Data entries
•••••

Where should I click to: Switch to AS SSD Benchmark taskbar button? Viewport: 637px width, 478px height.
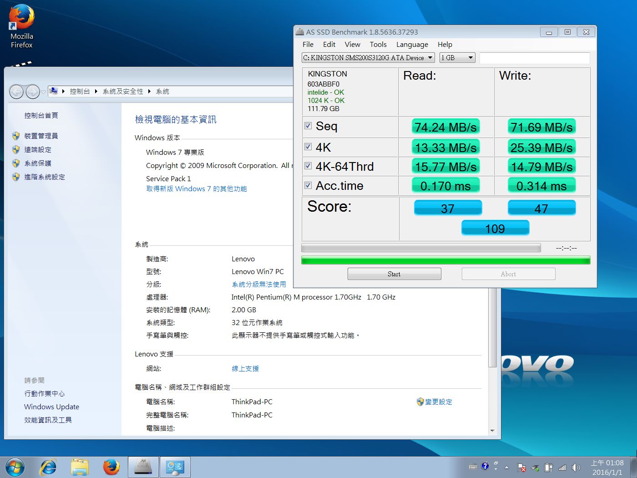(x=143, y=468)
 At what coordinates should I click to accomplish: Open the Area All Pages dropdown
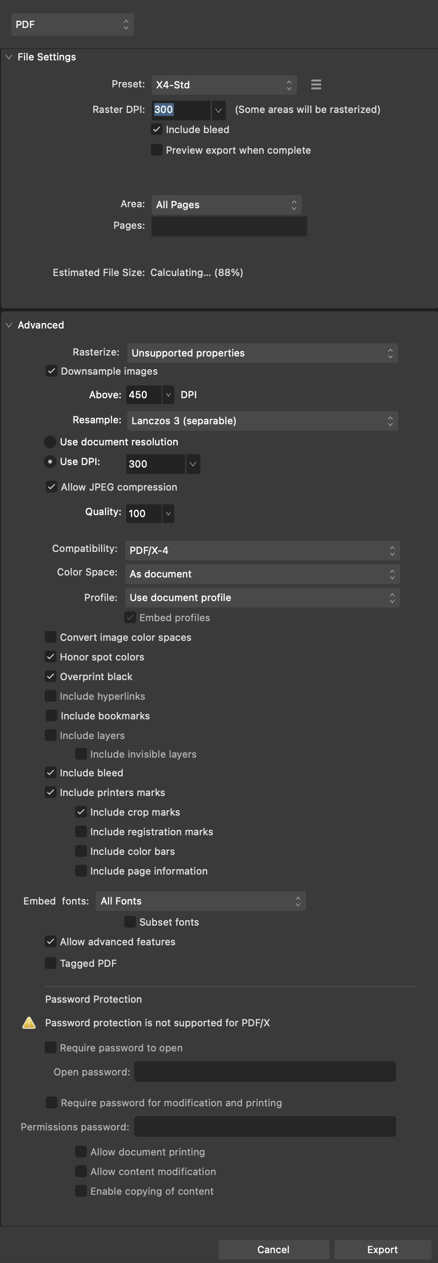226,205
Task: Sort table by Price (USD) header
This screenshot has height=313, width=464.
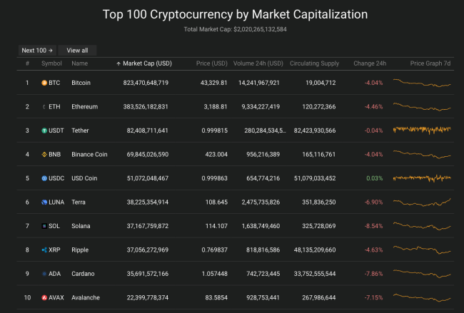Action: (211, 63)
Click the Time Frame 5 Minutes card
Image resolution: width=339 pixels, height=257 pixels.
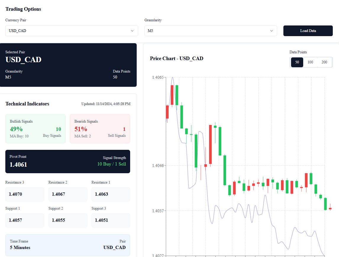click(68, 245)
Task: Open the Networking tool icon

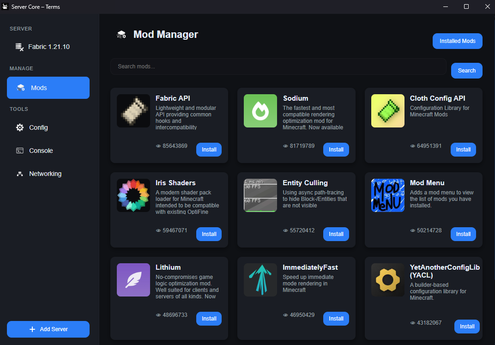Action: tap(19, 174)
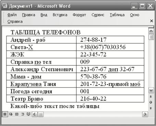The width and height of the screenshot is (156, 126).
Task: Switch to Web Layout view icon
Action: tap(11, 114)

•••••

Task prompt. Your copy should hold every entry exactly as written, but none of the pictures.

Your solution.
Where should I click to: Switch to AS SSD Benchmark taskbar button? Viewport: 637px width, 478px height.
(x=143, y=468)
 At what coordinates should I click to accomplish: Open the Area All Pages dropdown
226,205
Task: Sort table by Price (USD) header
This screenshot has height=313, width=464.
Action: (211, 63)
Click the Time Frame 5 Minutes card
Image resolution: width=339 pixels, height=257 pixels.
click(68, 245)
Task: Open the Networking tool icon

Action: tap(19, 174)
The width and height of the screenshot is (156, 126).
Task: Switch to Web Layout view icon
Action: tap(11, 114)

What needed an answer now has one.